**Problem details**
Show every line of the material below that contains the word "height", copying each one in full.

Dataset rows
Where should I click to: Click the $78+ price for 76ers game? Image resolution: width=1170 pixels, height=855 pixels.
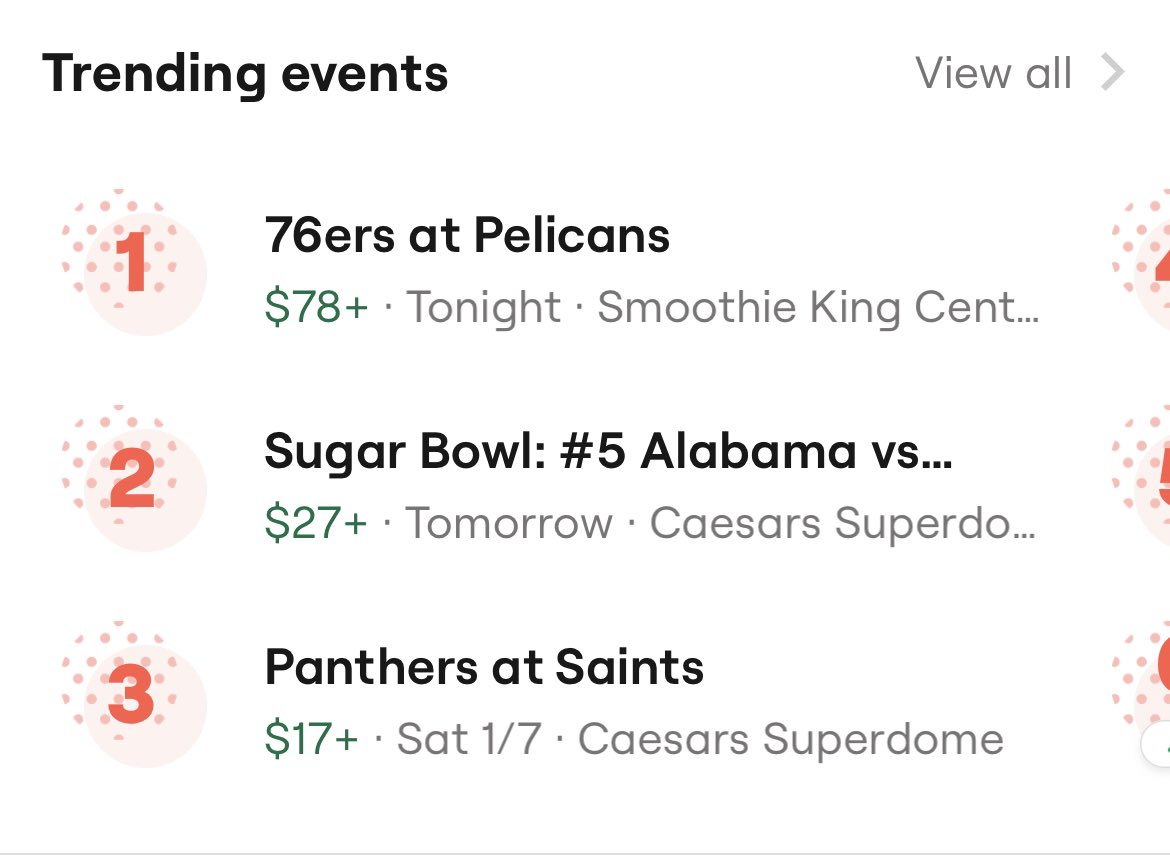316,307
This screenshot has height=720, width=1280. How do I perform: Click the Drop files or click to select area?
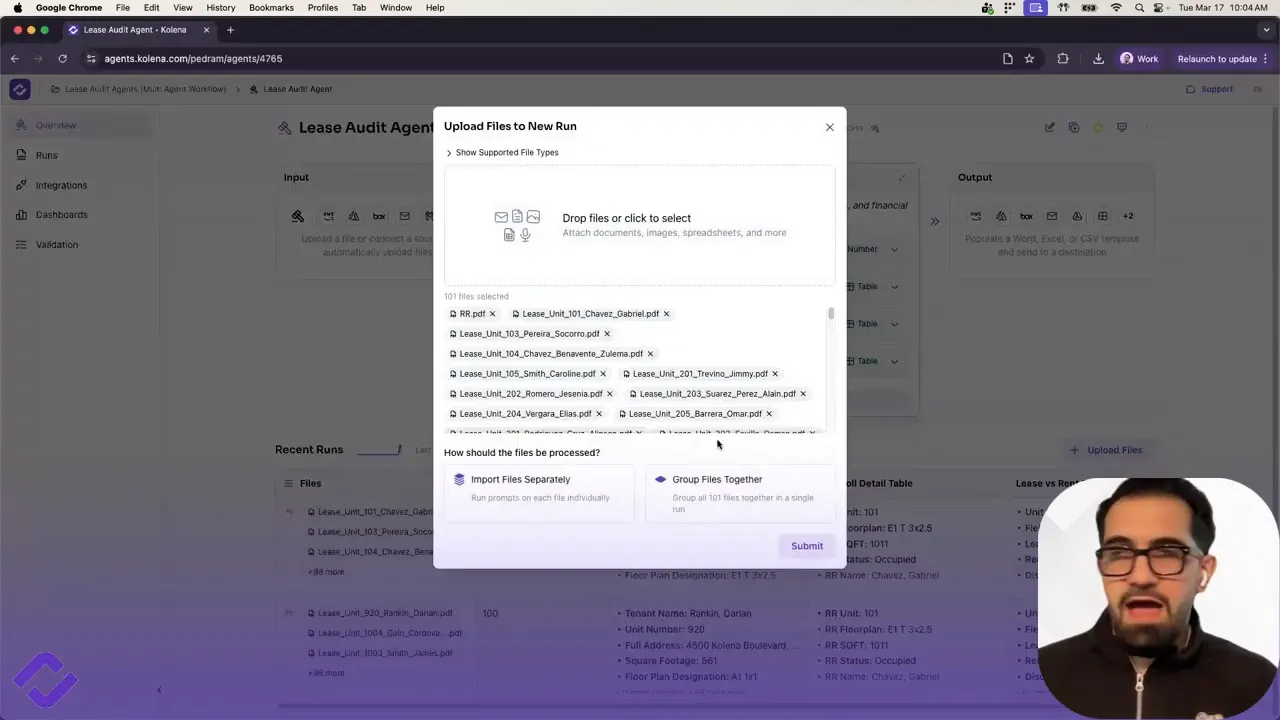[x=640, y=224]
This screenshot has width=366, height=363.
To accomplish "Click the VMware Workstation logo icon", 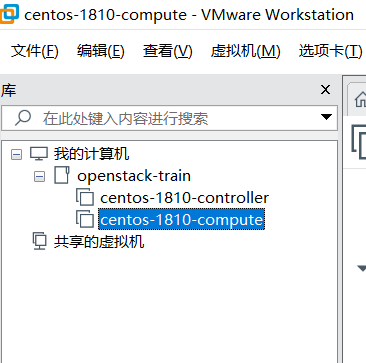I will click(x=9, y=15).
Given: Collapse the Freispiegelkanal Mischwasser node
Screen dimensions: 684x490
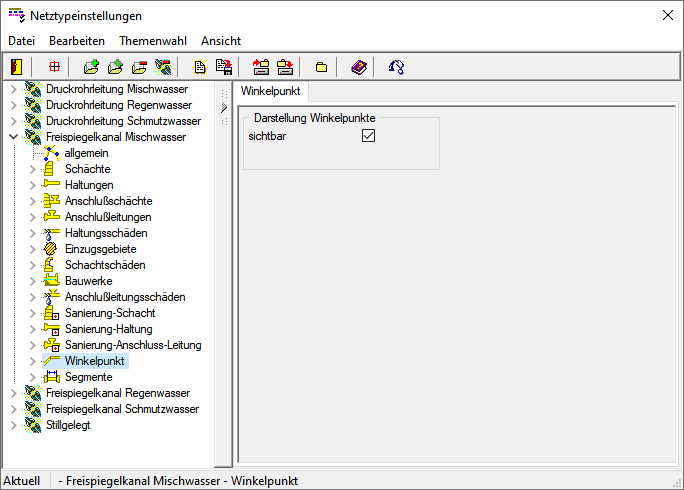Looking at the screenshot, I should click(13, 137).
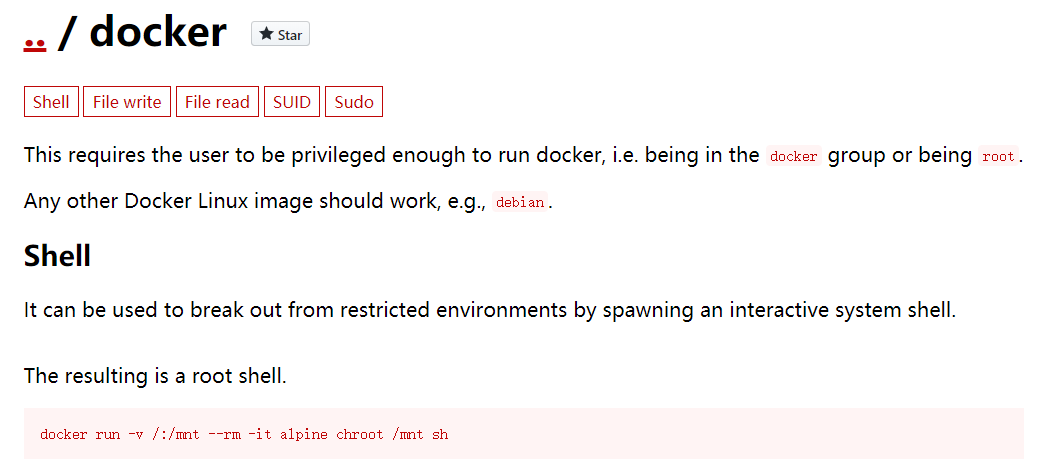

**Solution**
Where should I click to: Click the $78+ price for 76ers game? Image resolution: width=1170 pixels, height=855 pixels.
This screenshot has height=720, width=1280. How do I perform: Click the Drop files or click to select area?
This screenshot has width=366, height=363.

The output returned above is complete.